Real-world outcome of vosoritide treatment in children with achondroplasia: a 12-month retrospective observational study
Susanna Reincke, Oliver Semler, Shino Junghänel-Welzing, Stefanie Stasek, Mirko Rehberg, Eva Pfeiffer, Heike Hoyer-KuhnAbstract
Context
Vosoritide is the first approved targeted therapy for achondroplasia (ACH) based on increased annualized growth velocity in clinical trials. Aim of our project was an assessment of the real world setting and treatment with vosoritide.
Design
This was a 12-month, retrospective observational study on an inception cohort of 34 patients with achondroplasia treated with vosoritide.
Patients and Methods
34 patients with achondroplasia (22 males; aged 2.8 to 15.3 years at treatment initiation) who received vosoritide treatment for at least 12 months at a specialized clinic for skeletal dysplasia in childhood were included in the analysis. Auxological measurements at baseline and after 12 months of therapy were converted into disease-specific (ACH) and general population (Centers for Disease Control and Prevention - CDC) z-scores.
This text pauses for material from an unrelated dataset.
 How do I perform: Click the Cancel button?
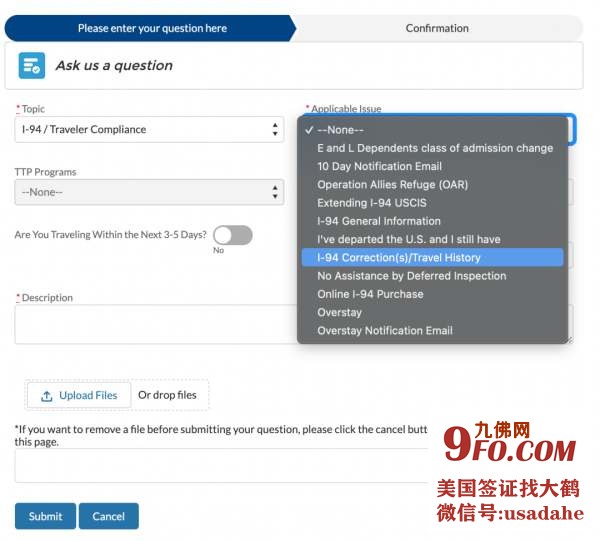[108, 516]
Physical function assessed by 6-minute walk test was converted into z-scores and compared to a healthy reference cohort.
Results
After 12 months of treatment, both ACH and CDC height z-scores showed significant increases, with mean changes (mean±standard deviation (SD)) of 0.52±0.35 and 0.38±0.44, respectively (both p < .0001). Annualized growth velocity exceeded reference values for untreated children with achondroplasia. No significant changes were observed in body mass index (BMI), upper-to-lower body segment ratio (sitting height/height), or head circumference. The 6-minute walking distance improved, with z-scores increasing from -2.00±1.12 to -1.39±1.23 (p = .0215).
Conclusions
In a real-world setting children with achondroplasia showed significant improvements in growth and physical function after 12 months of treatment with vosoritide.